Well, hello everyone, this is the first chapter of Arthur Pendragon: Lost and Found, and it is also my first AU fic :)

Some background stuff: Basically, it's set in an old fashioned boarding school in England, called Camelot boarding school for boys. England is very much like Camelot in the series: pretty medieval, and magic is not well liked by the king, Ethan Pangdrone, or many of his subjects.
Uther is the headmaster of Camelot school and his wife, Igraine, is still alive.

Please keep in mind that this is kind of a tester chapter: a prologue and I'm not sure if I should continue, so feedback would be awesome *hint-hint*

Thank you :D


Prologue: Through the Ages

Arthur turned two and his father, Uther, was turned out of his house, his face red from a recent argument with his brother. His breath came in gasps and his eyes were filled with tears. He took the hands of his pregnant wife and his son, and then they left to start a new life, never looking back. Arthur would not remember this day.

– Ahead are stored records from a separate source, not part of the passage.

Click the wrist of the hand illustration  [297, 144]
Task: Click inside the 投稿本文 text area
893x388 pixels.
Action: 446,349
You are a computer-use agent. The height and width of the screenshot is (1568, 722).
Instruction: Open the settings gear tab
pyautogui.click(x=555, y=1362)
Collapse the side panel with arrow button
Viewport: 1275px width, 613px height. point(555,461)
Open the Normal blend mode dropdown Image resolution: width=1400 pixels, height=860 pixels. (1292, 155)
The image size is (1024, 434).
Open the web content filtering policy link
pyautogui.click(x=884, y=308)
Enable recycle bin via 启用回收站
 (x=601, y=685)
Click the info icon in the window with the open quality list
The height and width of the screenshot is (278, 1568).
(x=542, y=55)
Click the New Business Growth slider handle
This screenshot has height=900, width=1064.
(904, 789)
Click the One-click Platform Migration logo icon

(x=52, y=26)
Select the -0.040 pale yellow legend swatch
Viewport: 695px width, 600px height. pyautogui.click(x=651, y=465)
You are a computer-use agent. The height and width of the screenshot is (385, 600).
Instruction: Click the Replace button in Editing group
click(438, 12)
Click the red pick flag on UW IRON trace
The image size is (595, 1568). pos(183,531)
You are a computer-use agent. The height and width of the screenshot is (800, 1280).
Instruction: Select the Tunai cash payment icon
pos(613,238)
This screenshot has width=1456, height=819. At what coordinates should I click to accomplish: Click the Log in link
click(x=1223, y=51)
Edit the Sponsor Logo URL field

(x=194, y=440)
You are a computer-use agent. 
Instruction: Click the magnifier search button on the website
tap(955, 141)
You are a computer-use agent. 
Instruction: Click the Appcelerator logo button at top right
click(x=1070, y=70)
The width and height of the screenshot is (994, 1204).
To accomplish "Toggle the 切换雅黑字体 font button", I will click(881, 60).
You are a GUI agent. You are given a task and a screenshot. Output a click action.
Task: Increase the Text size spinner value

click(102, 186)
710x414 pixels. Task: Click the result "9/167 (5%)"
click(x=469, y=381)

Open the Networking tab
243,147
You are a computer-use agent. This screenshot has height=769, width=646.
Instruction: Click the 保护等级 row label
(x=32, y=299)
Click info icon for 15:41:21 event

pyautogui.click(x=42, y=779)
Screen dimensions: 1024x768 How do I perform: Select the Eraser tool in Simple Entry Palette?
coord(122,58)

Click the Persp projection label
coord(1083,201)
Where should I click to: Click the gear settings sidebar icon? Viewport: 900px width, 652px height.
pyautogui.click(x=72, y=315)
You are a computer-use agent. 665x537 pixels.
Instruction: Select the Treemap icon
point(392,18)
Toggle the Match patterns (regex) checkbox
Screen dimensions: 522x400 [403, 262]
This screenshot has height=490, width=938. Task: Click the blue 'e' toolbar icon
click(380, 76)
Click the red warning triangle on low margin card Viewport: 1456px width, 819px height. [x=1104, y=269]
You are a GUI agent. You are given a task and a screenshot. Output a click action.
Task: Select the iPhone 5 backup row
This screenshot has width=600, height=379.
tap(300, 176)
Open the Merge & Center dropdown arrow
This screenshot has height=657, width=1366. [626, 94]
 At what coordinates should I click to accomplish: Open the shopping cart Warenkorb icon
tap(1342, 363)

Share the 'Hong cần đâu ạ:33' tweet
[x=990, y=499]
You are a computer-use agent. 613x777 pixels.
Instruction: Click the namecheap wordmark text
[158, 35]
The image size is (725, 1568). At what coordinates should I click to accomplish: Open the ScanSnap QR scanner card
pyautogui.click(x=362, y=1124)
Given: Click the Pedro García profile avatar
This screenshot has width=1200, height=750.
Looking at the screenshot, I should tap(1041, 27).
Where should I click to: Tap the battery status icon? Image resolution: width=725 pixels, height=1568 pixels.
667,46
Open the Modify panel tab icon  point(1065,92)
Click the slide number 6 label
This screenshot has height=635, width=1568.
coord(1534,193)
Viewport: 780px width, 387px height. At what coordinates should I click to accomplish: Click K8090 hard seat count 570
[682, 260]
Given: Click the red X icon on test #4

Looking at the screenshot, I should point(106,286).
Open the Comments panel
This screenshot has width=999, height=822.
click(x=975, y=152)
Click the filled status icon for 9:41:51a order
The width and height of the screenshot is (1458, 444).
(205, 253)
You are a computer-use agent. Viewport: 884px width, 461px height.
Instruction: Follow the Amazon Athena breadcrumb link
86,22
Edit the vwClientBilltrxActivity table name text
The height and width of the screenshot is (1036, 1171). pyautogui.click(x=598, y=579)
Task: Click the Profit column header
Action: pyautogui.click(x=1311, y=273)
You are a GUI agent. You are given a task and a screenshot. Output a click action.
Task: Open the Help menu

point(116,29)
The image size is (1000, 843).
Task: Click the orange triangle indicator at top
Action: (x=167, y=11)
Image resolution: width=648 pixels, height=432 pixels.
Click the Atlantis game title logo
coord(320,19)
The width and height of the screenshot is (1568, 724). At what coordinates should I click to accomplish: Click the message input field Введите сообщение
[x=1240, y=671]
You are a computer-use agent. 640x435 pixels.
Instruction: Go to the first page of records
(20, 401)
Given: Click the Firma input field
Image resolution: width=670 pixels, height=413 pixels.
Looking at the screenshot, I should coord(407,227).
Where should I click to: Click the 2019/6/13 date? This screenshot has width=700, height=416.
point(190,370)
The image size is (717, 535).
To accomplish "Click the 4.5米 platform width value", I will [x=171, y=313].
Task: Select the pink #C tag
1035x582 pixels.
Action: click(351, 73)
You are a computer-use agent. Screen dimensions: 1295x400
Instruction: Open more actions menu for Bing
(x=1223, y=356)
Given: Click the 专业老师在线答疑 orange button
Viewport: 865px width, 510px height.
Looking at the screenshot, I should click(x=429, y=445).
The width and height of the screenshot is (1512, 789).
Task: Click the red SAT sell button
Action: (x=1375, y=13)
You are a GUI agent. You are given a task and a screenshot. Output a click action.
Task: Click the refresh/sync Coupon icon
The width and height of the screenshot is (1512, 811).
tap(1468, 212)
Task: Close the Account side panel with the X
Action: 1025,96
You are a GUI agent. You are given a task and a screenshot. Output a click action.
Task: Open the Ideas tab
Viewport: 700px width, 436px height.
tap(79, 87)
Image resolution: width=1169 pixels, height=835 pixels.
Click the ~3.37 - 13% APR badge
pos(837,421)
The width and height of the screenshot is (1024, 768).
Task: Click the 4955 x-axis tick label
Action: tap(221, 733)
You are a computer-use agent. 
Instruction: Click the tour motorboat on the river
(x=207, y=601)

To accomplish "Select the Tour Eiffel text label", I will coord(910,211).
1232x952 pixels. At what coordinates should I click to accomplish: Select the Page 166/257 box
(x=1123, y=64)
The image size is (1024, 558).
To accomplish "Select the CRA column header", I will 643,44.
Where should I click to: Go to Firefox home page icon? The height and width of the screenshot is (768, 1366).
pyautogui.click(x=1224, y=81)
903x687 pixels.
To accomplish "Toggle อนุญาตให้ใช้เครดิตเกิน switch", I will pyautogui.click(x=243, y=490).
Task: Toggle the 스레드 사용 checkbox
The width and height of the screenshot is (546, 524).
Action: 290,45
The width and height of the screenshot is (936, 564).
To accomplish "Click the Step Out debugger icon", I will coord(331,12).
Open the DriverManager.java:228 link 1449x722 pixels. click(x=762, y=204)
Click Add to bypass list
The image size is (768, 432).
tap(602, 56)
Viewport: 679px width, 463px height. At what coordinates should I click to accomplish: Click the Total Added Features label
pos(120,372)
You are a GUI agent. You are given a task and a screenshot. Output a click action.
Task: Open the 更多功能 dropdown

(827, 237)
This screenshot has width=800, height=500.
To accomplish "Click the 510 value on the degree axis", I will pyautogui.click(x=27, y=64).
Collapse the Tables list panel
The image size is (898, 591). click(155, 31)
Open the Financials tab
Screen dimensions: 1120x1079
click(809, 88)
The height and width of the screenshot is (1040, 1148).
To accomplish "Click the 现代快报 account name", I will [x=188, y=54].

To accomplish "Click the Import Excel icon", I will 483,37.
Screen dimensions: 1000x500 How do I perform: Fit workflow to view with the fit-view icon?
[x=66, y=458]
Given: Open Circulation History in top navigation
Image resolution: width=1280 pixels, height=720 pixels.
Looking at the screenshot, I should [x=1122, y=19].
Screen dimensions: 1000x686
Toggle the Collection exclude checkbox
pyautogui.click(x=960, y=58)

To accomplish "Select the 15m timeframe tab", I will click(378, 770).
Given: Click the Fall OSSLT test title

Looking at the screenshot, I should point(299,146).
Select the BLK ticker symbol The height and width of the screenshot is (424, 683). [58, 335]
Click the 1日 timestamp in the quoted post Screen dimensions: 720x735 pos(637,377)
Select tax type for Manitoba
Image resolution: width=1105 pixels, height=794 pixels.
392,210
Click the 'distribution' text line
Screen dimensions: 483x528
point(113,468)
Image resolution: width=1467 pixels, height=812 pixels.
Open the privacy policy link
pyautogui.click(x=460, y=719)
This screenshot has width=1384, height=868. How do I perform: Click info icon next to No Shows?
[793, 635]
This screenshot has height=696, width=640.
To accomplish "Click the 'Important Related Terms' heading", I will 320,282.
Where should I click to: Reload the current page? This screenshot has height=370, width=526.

Arthur was eleven years old and his mother was kissing him goodbye. She was crying, and his father had a hand curled around her shoulder. The hand was cold and hard.

"He could just carry on going to school here, Uther," Arthur's mother tried one last time.

"Igraine," he said, sternly, "how can I claim to run a good school if my own son doesn't go there?"

"But... but a boarding school, Uther! He's just a boy, the older children will bully him!"

"No they won't, mother," Arthur piped up, trying to console his parent. She gave him a thin, watery smile, which failed to conceal her doubt. Suddenly, into the room, burst a little girl, who was beautiful even at such a young age.

"Bye Arty," she squealed, battling her big brother with a hug, which he returned, tightly.

"Bye Morgana," he whispered.

Arthur was then steered from the room. He and Uther got into a cart waiting for them outside, and drove off, to Camelot boarding school for boys.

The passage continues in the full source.